Randy Pausch, a computer professor at Carnegie Mellon, is dying. He has only a couple of months of life left. He gave one last lecture to his class, which made it to the Internet. On YouTube, alone, it has been watched over 6 million times. Recently, he gave the same lecture on the Oprah show. The audience had the cameras trained on it frequently to show how many people were wiping tears away.
I, too, had tears and asked myself what made me cry. My thoughts led to a very complicated sequence. I teared for my loss of my own husband, seven years ago, though all the while thinking about this wonderful father of three who was leaving his children orphaned long before they were ready to fly the nest. He didn't mention his wife, but I identified with this woman I knew nothing about, as I recalled having to take on raising my own children alone at the same approximate ages from the picture he showed. Already nearly twice this man's age, I am not ready to die and thought about his energy for living and my wanting more of life even though my children are grown and independent and I have achieved much of the life for which I had aimed.
Not once in his talk did he mention religion or afterlife. I do not believe there is an afterlife and speculated on whether he, as I, believes there is only oblivion after death. I thought about whether his children would remember him and long for his wisdom as I longed for my parents' and husband's. I had them around me for so many more years than they will have their father.

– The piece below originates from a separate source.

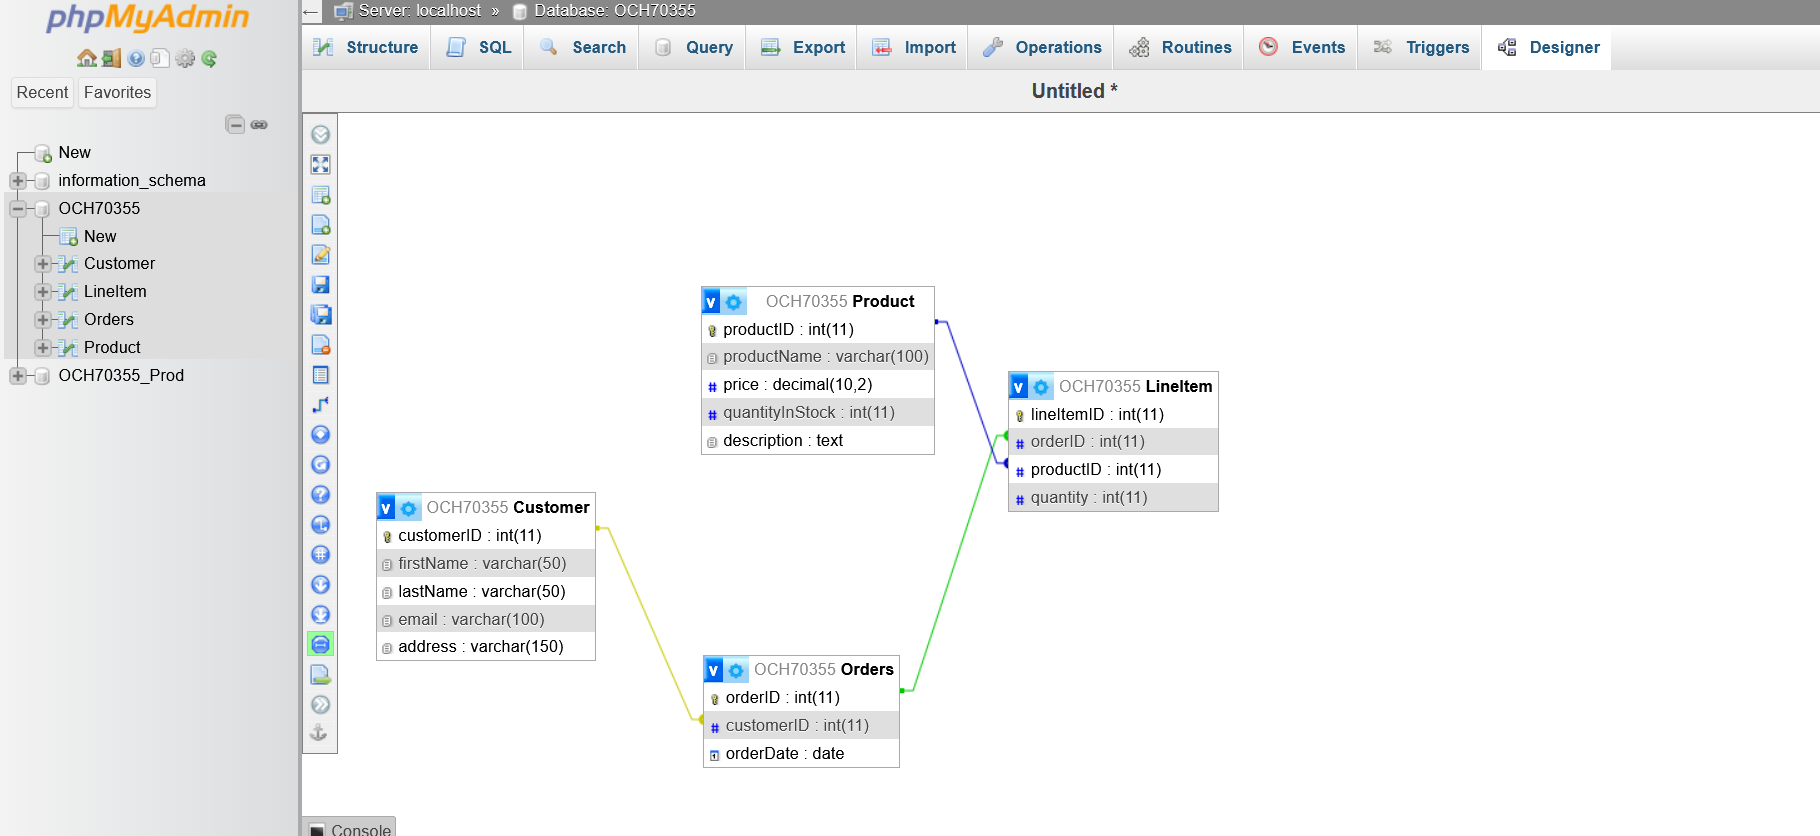Open the Operations tab
Image resolution: width=1820 pixels, height=836 pixels.
point(1041,47)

I teared at the thought of the wonderful legacy he was leaving his children in this speech and the film they would have of it to watch and how they would always see him as young as he will never age for them.
I remember hospice asking me, after my husband's death, to write down all the things I wished I had said to him when he was alive but didn't get to say. The truth was, there was nothing I hadn't said to him while he was alive. It is things that came up after his death made him unavailable and that I missed being able to share with him. I suspect Randy Pausch's children might feel similarly. They will not be able to ask him to help them solve a computer problem or talk to them about things he had never had an opportunity to share with them at their young ages; things that will come up for them later in life. The tragedy is that all he had learned and was stored in his brain will be lost except for things shared while he was alive, wrote, or any pictures and video they may have of him.
Just as you cannot take anything with you but yourself when you die, you cannot leave anything of yourself but memories and memorabilia.